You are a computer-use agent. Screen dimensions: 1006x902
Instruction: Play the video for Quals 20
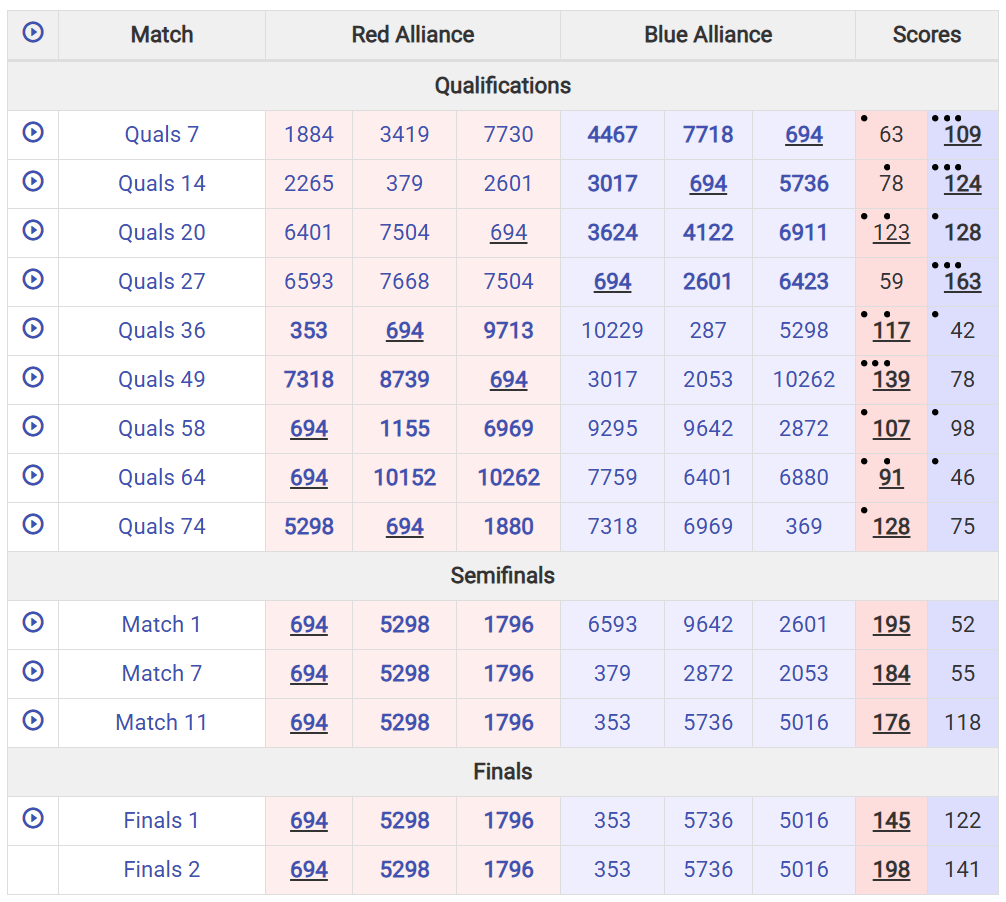click(x=33, y=230)
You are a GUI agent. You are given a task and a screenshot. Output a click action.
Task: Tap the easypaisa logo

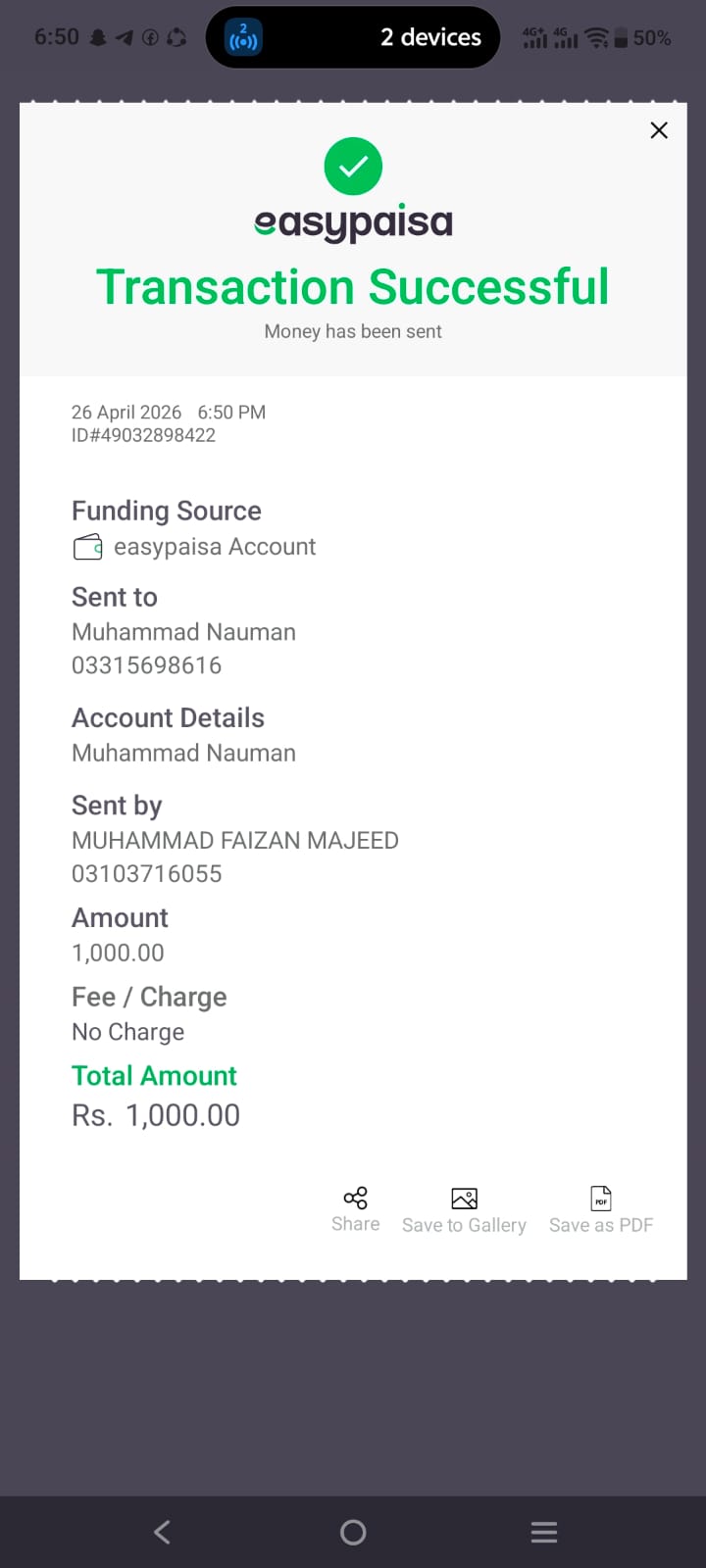pyautogui.click(x=353, y=222)
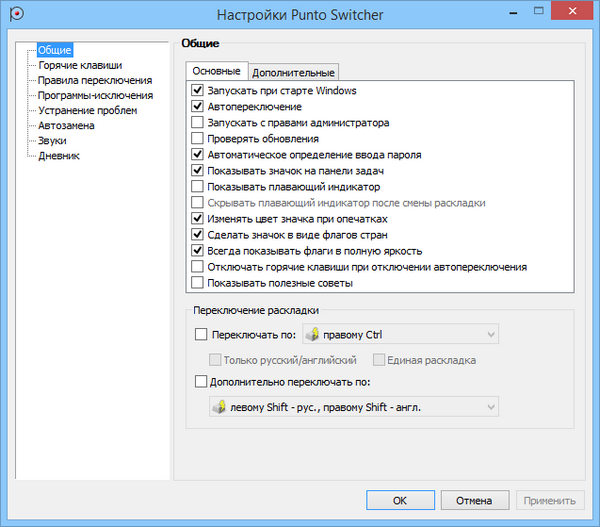Select the 'Основные' tab
This screenshot has height=527, width=600.
click(216, 71)
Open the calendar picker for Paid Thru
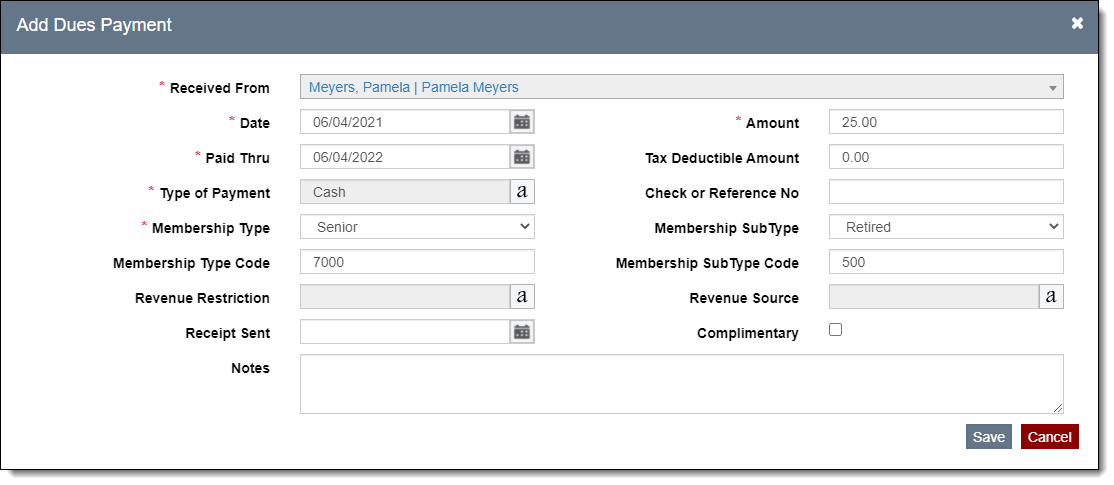1114x485 pixels. point(522,157)
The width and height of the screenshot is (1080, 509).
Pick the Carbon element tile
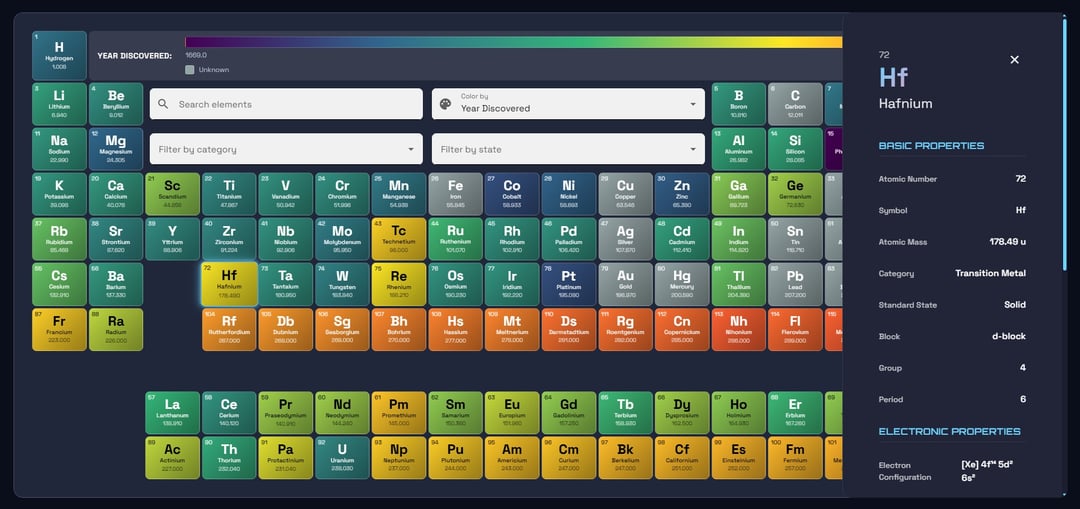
::::::::
> _The task_
Can you print every line of the material above exactly as it appears, leaving out the pictures?

> _Exercise solution_
You are a computer-use agent. Screen dimensions: 1006x902
Instruction: Play the video for Quals 20
click(x=33, y=230)
You are a GUI agent. You are given a task and a screenshot. Output a click action.
Task: Tap the easypaisa logo

pyautogui.click(x=353, y=222)
Select the 'Основные' tab
This screenshot has height=527, width=600.
click(216, 71)
Open the calendar picker for Paid Thru
1114x485 pixels. point(522,157)
The width and height of the screenshot is (1080, 509).
Pick the Carbon element tile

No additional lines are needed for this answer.